DOCUMENT:
•••••

MSGID: 1:317/3 6466fb6d   
   PID: hpt/lnx 1.9.0-cur 2019-01-08   
   TID: hpt/lnx 1.9.0-cur 2019-01-08   
    An electric vehicle battery for all seasons    
    New electrolyte for lithium-ion batteries performs well in frigid regions   
   and seasons    
      
     Date:   
         May 18, 2023   
     Source:   
         DOE/Argonne National Laboratory   
     Summary:   
         Scientists have developed a fluorine-containing electrolyte for   
         lithium- ion batteries whose charging performance remains high   
         in frigid regions and seasons. They also determined why it is   
         so effective.   
      
      
         Facebook Twitter Pinterest LinkedIN Email   
      
   ==========================================================================   
   FULL STORY   
   ==========================================================================   
   Many owners of electric vehicles worry about how effective their battery   
   will be in very cold weather. Now a new battery chemistry may have solved   
   that problem.   
      
   In current lithium-ion batteries, the main problem lies in the liquid   
   electrolyte. This key battery component transfers charge-carrying   
   particles called ions between the battery's two electrodes, causing   
   the battery to charge and discharge. But the liquid begins to freeze at   
   sub-zero temperatures. This condition severely limits the effectiveness   
   of charging electric vehicles in cold regions and seasons.

•••••

Word and item positions:
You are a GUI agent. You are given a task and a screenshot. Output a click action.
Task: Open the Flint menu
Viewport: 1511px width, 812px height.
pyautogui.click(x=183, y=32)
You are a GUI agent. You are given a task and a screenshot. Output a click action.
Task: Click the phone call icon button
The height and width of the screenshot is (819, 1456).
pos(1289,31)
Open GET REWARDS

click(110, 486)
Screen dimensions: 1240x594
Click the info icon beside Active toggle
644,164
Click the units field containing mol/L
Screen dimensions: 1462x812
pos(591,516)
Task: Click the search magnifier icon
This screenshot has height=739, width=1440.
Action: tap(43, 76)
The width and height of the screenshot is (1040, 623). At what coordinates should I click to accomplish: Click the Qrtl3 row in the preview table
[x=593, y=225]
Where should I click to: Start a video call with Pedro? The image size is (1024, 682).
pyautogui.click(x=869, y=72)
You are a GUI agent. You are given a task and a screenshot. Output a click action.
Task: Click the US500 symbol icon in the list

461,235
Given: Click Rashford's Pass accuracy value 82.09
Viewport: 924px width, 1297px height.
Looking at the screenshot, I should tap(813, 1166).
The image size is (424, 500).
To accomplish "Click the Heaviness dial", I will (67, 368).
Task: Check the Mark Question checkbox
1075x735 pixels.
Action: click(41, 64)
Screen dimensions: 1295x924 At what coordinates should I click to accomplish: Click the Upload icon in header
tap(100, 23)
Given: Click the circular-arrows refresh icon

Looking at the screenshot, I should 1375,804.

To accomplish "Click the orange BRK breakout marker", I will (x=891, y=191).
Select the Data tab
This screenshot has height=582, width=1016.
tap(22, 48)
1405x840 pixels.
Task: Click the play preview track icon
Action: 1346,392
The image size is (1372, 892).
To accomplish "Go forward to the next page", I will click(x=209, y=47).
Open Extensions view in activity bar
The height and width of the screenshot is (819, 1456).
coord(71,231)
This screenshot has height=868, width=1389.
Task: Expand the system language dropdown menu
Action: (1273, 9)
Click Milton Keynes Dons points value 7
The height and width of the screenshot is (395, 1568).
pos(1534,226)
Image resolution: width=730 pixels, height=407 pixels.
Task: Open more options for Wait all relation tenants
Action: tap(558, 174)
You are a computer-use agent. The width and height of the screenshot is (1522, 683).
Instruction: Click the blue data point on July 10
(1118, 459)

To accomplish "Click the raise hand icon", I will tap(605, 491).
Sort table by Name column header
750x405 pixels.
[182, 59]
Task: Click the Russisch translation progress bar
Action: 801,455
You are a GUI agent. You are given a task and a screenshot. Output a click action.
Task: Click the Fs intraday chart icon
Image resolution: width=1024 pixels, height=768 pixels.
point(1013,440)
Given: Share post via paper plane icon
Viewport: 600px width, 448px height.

•••••

WRITTEN INSTRUCTION:
How would you render this sentence from the battery article in Spanish: "Many owners of electric vehicles worry about how effective their battery will be in very cold weather." This material comes from a separate source.

RESPONSE BELOW:
Muchos propietarios de vehículos eléctricos se preocupan por lo eficaz que será su batería cuando haga muchísimo frío.